Goonhilly’s largest antenna, known as Merlin, is charting a Mars rover as it hurtles 300m km beyond the sun.

“We get a load of instructions from our customers, in this case the European Space Agency, and they tell us what they want us to do with their craft such as orbital manoeuvres, taking measurements or getting data,” says Jones.

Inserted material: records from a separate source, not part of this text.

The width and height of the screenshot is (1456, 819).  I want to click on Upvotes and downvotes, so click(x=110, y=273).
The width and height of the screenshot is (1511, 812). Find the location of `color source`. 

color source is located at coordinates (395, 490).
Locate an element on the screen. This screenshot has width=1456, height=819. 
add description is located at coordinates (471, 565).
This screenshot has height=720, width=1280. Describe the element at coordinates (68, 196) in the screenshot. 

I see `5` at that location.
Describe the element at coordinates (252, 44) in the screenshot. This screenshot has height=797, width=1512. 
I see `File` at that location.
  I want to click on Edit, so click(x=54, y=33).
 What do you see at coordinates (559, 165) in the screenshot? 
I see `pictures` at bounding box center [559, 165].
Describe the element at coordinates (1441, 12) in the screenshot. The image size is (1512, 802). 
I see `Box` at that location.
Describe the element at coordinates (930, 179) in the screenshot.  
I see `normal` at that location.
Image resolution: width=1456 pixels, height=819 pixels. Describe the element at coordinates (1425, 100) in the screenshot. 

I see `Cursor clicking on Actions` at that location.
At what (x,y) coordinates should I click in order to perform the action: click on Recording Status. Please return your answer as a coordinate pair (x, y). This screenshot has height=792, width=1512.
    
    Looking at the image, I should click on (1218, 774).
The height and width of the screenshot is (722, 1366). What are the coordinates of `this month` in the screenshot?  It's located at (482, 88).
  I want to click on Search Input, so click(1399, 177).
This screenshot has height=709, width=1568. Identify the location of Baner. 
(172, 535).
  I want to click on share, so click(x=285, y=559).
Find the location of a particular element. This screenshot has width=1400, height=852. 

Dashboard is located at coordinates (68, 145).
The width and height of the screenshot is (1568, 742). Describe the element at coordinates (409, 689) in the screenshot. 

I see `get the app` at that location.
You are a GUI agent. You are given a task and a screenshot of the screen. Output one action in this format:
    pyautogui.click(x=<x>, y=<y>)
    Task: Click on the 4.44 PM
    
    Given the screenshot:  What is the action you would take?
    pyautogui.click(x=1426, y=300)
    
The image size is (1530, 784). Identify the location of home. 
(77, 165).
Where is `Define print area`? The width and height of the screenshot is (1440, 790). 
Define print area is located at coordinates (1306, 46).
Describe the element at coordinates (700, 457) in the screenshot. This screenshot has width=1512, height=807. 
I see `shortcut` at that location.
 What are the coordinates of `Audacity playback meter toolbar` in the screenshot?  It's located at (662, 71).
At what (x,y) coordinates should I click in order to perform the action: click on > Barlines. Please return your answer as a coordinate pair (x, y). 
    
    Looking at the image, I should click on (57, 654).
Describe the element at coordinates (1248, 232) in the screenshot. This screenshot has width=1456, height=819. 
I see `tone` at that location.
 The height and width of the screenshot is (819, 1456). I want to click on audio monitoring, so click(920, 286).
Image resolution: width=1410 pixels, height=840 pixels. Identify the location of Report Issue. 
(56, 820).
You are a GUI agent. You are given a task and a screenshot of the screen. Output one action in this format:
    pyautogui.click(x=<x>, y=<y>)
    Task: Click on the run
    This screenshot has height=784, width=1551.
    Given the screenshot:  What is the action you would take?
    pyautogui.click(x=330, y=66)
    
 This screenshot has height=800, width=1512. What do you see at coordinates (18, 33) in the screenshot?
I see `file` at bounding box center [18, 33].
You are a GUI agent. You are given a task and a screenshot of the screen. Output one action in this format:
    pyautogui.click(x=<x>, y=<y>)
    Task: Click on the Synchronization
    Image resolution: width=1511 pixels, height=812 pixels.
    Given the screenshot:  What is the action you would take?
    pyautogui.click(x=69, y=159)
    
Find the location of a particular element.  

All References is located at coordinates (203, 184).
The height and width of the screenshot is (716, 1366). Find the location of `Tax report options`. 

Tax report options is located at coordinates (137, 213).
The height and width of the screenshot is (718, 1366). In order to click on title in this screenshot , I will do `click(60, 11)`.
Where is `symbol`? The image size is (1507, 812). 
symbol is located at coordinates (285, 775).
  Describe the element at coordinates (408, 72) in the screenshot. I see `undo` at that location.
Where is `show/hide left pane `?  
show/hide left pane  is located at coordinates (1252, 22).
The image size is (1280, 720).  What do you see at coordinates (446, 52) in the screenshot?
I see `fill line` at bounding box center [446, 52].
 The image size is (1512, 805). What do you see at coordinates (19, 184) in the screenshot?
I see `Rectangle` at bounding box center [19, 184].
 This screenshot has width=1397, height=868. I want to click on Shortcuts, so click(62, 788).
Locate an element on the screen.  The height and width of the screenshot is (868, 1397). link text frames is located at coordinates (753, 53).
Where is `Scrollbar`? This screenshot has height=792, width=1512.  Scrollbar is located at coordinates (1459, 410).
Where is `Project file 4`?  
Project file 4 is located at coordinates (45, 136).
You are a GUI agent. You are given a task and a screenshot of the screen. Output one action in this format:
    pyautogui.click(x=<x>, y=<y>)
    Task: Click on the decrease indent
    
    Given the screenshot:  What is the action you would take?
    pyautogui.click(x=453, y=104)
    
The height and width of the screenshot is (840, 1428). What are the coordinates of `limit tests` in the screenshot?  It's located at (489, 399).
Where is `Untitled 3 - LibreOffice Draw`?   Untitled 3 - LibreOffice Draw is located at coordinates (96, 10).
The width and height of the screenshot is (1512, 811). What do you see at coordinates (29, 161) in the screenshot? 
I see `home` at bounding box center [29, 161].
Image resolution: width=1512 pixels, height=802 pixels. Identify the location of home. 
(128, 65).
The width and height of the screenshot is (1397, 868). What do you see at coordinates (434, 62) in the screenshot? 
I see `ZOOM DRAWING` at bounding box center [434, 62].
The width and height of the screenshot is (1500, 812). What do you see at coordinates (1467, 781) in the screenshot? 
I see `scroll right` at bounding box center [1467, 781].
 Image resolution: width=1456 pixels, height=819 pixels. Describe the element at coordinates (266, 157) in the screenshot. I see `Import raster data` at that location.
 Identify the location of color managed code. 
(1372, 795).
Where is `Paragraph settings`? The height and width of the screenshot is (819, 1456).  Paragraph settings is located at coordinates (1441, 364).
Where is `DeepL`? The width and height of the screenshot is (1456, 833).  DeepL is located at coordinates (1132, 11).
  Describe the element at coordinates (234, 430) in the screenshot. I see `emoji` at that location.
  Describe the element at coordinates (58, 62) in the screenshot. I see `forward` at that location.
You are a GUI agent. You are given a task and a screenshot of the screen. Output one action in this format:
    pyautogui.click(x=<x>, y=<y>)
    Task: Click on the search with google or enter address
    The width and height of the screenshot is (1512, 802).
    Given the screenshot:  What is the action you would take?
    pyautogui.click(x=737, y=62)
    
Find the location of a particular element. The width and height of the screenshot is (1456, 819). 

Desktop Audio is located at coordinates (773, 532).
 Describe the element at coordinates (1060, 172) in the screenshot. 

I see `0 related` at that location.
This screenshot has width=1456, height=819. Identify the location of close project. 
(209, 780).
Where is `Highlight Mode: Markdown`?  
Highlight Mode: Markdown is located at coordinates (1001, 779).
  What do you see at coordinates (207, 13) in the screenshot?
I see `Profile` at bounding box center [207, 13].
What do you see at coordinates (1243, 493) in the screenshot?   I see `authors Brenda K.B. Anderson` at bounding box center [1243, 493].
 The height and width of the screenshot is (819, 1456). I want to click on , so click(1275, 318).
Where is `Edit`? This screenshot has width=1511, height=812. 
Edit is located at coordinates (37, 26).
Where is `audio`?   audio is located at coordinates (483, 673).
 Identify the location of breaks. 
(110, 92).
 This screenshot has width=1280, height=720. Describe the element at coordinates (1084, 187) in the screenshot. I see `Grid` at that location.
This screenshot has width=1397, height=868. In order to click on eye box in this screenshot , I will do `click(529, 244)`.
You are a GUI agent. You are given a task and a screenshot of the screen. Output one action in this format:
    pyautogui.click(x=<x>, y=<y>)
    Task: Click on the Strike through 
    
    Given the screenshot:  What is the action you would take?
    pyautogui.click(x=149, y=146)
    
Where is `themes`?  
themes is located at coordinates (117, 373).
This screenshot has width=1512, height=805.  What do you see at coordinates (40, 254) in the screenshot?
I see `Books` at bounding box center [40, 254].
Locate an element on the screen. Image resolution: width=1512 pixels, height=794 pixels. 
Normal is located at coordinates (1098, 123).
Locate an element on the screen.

On the possibilities for regional business development, he adds: “You always get pockets of hidden magic, but what you need is a food chain, an ecosystem, and that’s what Cornwall has lacked in the past. With bigger entities like Spaceport arriving, we can both act as hubs for integration and development. It’s like a snowball.”

The government expects that the global space economy will be worth £490bn by 2030 and Spaceport is expected to directly create 150 jobs by 2025.

Thorpe is keen for Spaceport to diversify and grow. “It’s exciting to launch rockets but we had to ask ourselves what else are we doing when Virgin isn’t here?” she says. “Hence we’re building the Centre for Space Technology – a clean lab where we can work with satellite companies on R&D. A lot of the smaller SMEs could never afford a facility like that so it’ll be great for Cornwall.

“We’ve also partnered with Sierra Space to allow their Dream Chaser craft to land horizontally on the runway here from 2025. If it’s bringing back microgravity experiments, we can process them here.”

Several academic establishments in the south-west are developing courses and training facilities for careers in space, aided by a share of £1.73m from the European Social Fund.Heidi Thiemann, project manager at Truro and Penwith College, says it will start space apprenticeships next year, featuring training in “manufacturing, CAD, programming, propulsion, cryogenics and cool things like that”.

“In Cornwall we have an issue with brain drain as people leave for London,” she adds. “So our aim is to meet with businesses and see what training they need employees to have.”

Noting that Virgin Orbit’s rockets will be built in the US and are partially reusable, Thiemann says local jobs will come further down the supply chain, including processing data. “We’ll have satellite data coming out of our ears!” she says.
Thiemann is also founder of the Space Skills Alliance, which has published a new census on employment in the sector. Released as International Space Week celebrates women in space, the stats make for awkward reading.

“We found that 29% of people working in the UK space sector are women, but only 47% of women say they feel ‘always welcome’ compared with 79% of men,” she says. “We also found that women consistently earn less than men, a gap that widens with age and seniority from £1,000 in junior roles to £9,000 in senior ones.

“It was quite sad to read some of the comments women left on the census regarding issues of maternity pay, missed training and childcare discrimination.”

Thorpe is keen for improvements. “I was moderating on a panel a few years ago about the future of space,” she says. “The panel was made up of five or six men of a certain age from the US military and the first thing I said is ‘this isn’t the future of space’.

“I think it’s really important for girls to see women like me involved in this industry. They don’t have to be an astronaut or an astro-scientist – in future there will be so many other careers. Growing food in space, marketing in space, mining asteroids.”

Back at the exhibition hangar in Newquay, seven-year-old Destiny Whetter from St Austell is immersed in a virtual reality experience featuring CGIs of far-flung exoplanets. “I saw a lava planet and sandy rocks and a water planet,” she says, excitedly. “It was awesome and epic and scary.”

Whetter turns to her mother and confidently declares that the Launcher One rocket will be fired into space when the commander utters the words: “One, two, three, blast off!”

Thorpe is beaming with anticipation at the idea. “It’s been such an ethereal project for so long, it seems surreal to think about it finally happening,” she says.

“The feeling of being alongside my team on the Tarmac, watching it take off after almost 10 years of pain and planning, will be really emotional. It’s going to be historic.”